Why model accuracy alone isn’t okay
Imagine if you are working on a dataset to detect credit card fraud in which there is no fraudulent activity in 99% of the observations. It is easy to make the mistake of building a model that can show 99% accuracy but will never detect fraud!
Developing an efficient model using machine learning can be tricky. Just model accuracy cannot decide if your model is really working efficiently or not.
Several evaluation techniques can tell how well a model performs. In this article, we will discuss two metrics i.e. Precision and Recall, and then learn to evaluate model performance by seeing a ROC curve.

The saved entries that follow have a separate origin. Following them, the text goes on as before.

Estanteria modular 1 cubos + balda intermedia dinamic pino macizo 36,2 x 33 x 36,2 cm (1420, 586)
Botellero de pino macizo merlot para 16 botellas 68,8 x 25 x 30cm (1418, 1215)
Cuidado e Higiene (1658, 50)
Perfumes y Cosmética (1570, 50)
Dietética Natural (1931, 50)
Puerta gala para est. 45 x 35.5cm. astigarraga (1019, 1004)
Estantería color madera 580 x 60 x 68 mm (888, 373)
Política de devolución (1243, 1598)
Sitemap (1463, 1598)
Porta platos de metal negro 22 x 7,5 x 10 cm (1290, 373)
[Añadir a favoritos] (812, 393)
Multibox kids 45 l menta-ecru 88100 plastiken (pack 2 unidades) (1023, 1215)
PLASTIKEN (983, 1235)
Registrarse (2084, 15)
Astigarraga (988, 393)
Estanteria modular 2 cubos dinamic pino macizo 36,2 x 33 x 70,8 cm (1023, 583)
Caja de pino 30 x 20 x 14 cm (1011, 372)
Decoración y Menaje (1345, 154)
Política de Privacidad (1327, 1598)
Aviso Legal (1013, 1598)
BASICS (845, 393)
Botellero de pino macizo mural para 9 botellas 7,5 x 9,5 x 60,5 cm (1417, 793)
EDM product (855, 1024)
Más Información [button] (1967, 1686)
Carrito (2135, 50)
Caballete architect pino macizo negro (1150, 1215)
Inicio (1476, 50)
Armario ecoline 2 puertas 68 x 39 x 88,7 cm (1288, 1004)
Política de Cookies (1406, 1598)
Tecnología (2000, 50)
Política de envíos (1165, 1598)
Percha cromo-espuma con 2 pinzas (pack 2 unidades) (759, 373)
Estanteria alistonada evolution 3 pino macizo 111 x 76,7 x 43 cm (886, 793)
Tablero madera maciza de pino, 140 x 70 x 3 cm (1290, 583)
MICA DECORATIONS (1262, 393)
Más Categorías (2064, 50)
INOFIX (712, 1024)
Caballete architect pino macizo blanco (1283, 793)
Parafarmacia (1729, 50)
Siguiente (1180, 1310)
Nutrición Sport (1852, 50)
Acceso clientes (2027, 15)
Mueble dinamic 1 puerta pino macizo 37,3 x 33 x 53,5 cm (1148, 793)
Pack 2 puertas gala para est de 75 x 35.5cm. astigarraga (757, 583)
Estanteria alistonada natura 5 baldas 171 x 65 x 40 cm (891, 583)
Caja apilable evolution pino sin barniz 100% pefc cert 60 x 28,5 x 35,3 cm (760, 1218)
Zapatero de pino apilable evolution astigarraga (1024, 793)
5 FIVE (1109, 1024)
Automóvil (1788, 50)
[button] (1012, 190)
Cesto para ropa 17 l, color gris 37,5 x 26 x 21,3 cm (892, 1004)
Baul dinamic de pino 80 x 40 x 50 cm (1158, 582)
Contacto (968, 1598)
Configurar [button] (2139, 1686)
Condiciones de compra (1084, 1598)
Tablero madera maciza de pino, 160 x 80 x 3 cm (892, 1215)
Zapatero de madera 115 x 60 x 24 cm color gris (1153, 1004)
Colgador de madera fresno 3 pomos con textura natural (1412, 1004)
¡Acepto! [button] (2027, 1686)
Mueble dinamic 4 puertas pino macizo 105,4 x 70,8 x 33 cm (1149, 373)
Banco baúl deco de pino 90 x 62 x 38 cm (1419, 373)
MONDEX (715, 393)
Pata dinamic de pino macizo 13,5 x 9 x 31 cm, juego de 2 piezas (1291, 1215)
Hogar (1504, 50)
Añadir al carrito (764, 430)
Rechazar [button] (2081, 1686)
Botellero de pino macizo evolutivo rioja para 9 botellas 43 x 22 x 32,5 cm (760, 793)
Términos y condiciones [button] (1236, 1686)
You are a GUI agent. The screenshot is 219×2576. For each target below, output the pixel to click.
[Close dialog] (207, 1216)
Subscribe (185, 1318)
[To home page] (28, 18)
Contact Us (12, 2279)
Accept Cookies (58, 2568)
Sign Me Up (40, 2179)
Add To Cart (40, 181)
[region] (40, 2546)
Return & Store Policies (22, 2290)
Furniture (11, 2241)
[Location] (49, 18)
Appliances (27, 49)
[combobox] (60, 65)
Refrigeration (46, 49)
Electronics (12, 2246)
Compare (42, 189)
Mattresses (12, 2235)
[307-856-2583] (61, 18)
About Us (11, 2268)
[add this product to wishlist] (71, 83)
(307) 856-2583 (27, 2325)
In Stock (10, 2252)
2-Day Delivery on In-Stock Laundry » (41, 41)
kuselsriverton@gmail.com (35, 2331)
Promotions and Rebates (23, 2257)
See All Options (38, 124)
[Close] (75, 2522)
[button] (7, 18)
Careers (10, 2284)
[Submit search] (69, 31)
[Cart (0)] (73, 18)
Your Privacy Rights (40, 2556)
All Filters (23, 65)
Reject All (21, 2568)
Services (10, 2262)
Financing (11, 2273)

Consider a binary classification such as a fraud detection dataset in which 0 means no fraud and 1 means fraud.
A True Positive is when the actual class is 1 and the model predicts that class as also 1.
A False Positive is when the actual class is 0 and the model has predicted that class as 1. Similarly, False Negative and True Negative can be known by comparing the original to predicted values.
In summary, while True Positive and True Negative means that the model has performed well, False Positives and False Negatives means that it did not.
Precision calculates what fraction of the predicted positives is True Positives.
Precision = True Positives / (True Positives + False Positives)
Higher Precision is good. A model that produces no False Positives has a Precision of 1.
Recall calculates what fraction of transactions that were originally fraudulent are actually detected as fraudulent.
Recall = True Positives / (True Positives + False Negatives)
A higher Recall is good. A model that produces no False Negatives has a Recall of 1.
Imagine a student who has memorized a foreign language without understanding it. That student may score 100% in a test but may not be able to give the same results in real life. Precision and Recall in evaluating a model performance is just that. Unfortunately, they play the Tug of War game. Usually, improving precision may reduce recall and vice versa.
To fully evaluate the effectiveness of a model, both Precision and Recall have to be evaluated and tuned. It is only when they are both tuned to the purpose of the model that we know that the model is effective. This can be seen in a Receiver Operating Characteristic (ROC) curve.
A ROC curve is a graph that shows the performance of a classification model at all classification thresholds by plotting the True Positive Rate (TPR) aka. Recall and the False Positive Rate (FPR).
TPR = True Positives / (True Positives + False Negatives)
FPR = False Positives / (False Positives + True Negatives)
The following figure shows two ROC curves. The more the Area Under the Curve (AUC), the better your model is performing.
Try it yourself. Load some classification data in mlOS, make several models using a dozen algorithms and then compare them. See the ROC curves of the models even though the accuracy may be similar. You will know the difference between a good and a bad model.
Three things to remember:
- Accuracy is not the only indicator of model performance
- Precision and Recall can be adjusted for efficient model performance
- ROC curve / AUC shows the true picture